Why are keywords important?
The most crucial goal of any SEO strategy is to be where search happens, in other words, making sure you are visible wherever your targets are looking. The basis of search are keywords, which are search terms that are relevant to your topic of interest. Choosing the right keywords makes you visible to the right people at different customer journey stages. Before you can jump into any other aspect of SEO, creating a good keyword strategy is essential in guiding all of your future actions.
What is a keyword?
A keyword is simply a search query relevant to your SEO goals. They can be as simple as a single word to as complex as genuine questions, which may be confusing because those questions are considered a single keyword (as opposed to paid search, where each word in a search term is regarded as a keyword). These search queries that include questions and other terms over three words are known as long-tail keywords. Branded keywords include your or a relevant company’s brand name, while generic keywords are not about any particular company or person, but they can still be specific. A good keyword strategy consists of branded and generic keywords of all sizes.
How do you conduct keyword research?
Keyword theory can seem as easy as picking words that you feel are relevant to your industry, but that won’t cover all of your bases. A strong keyword strategy focuses on many different search terms and phrases that revolve around the customer journey, so getting into the customer’s head by studying their behavior is an excellent place to start.
There are many different ways to find out what resonates with your target, but one of the most tried and true methods is to develop an empathy map. An empathy map lays out what the target says, thinks, does, and feels throughout the customer journey. Getting as many people in your organization involved in this exercise is essential. While you could probably do an empathy map by yourself, your insights will be so much deeper with a multi-departmental view. The most valuable insights will undoubtedly come from the sales and support staff since they are most exposed to customer pain points and can offer many great keyword opportunities.

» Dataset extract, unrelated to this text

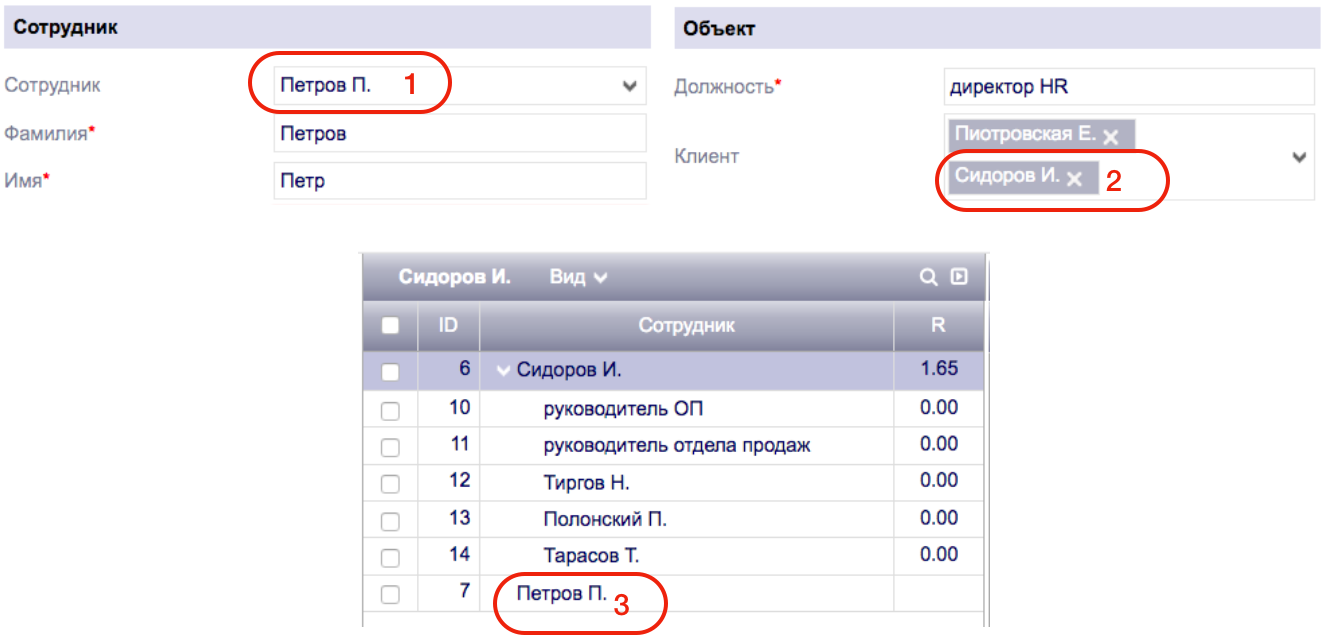Click the Должность input field

[x=1129, y=86]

With your empathy map in hand, you can now develop an experience map, which essentially maps a customer’s journey. This journey starts before customers even discover your offerings; it begins with finding an unmet objective. From there, you need to map out the different phases your customers will go through; a good template is segmenting the journey into awareness, consideration, acquisition, service, and loyalty phases. However, these phases can vary from task to task; for example, a customer shopping for a new car may have a journey that includes more research phases like consideration, exploring, and testing, without a loyalty phase (since customer loyalty is not as significant in the car market). However you divide the journey, each step will have different touchpoints where your organization interacts with that customer; using the empathy map, you can shine some insight into whether each point is painful or joyful.

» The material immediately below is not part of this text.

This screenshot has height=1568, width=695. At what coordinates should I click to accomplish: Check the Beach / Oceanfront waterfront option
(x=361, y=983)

Once you have completed your experience map, you have a deeper understanding of your customer and what they go through. Now to get you to relate more deeply with your potential reader, creating a persona will significantly help. By putting a face to who your readers are, you can imagine yourself presenting the information to them; this will help determine if the content will resonate with them. In your persona, you should include demographic information you feel is relevant, like age, income, and gender, but don’t let these limit you. Your persona should also focus on how the customer feels during the pain and joy you discovered; doing this will help you understand what deeply resonates with your audience.
Interpreting your findings
After you have your persona developed and the customer journey written out in the experience map, you can start discovering opportunities for keywords. Use the pain points you found in your experience map, and realize that each of these hints at problems people will be trying to solve using search. Think of the frustrations you discovered in the empathy map; each has related keywords that users will be entering into search. While creating an experience map and persona, you should always write down any keywords you might reveal throughout the process. As mentioned before, keyword strategy can be as simple as picking words you feel are relevant, so keep track of anything you think will hit while going through the process.

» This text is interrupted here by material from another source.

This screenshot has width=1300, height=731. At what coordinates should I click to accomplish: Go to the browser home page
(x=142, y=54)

How do you pick the best keywords?
Not all keywords are equal; some can be more competitive, while others may be neglected. Now that you have a list of keywords that you know resonate deeply with your audience, it is time to evaluate whether those keywords present an opportunity. When thinking about keyword opportunities, one should focus on two areas: the number of people searching for that keyword and solid authority in the search results. There are various tools that one can use to gauge the popularity of a keyword; one free tool is Google Trends (pictured below) which has a 100 point scale that represents search volume through an interest in that keyword. Figuring out the competitiveness of a keyword requires a more holistic approach; first, you need to figure out who the authorities are on the topic of your website. Once you have a decent list of about ten to twenty, enter your search term into Google and see how many of those authorities are in the first few results; if you see too many, then it’s safe to assume that it’s a competitive keyword. The goal is to find relevant keywords with decent search volumes and low competition.
How do I keep up with keywords in the long run?
Once your fully comprehensive keyword list is complete, always keep in mind that this list can and constantly should be updated. What resonates with your audience today can be the complete opposite tomorrow. That is why you should save time periodically to assess your understanding of the audience and adjust your data accordingly, then update your keyword strategy if necessary.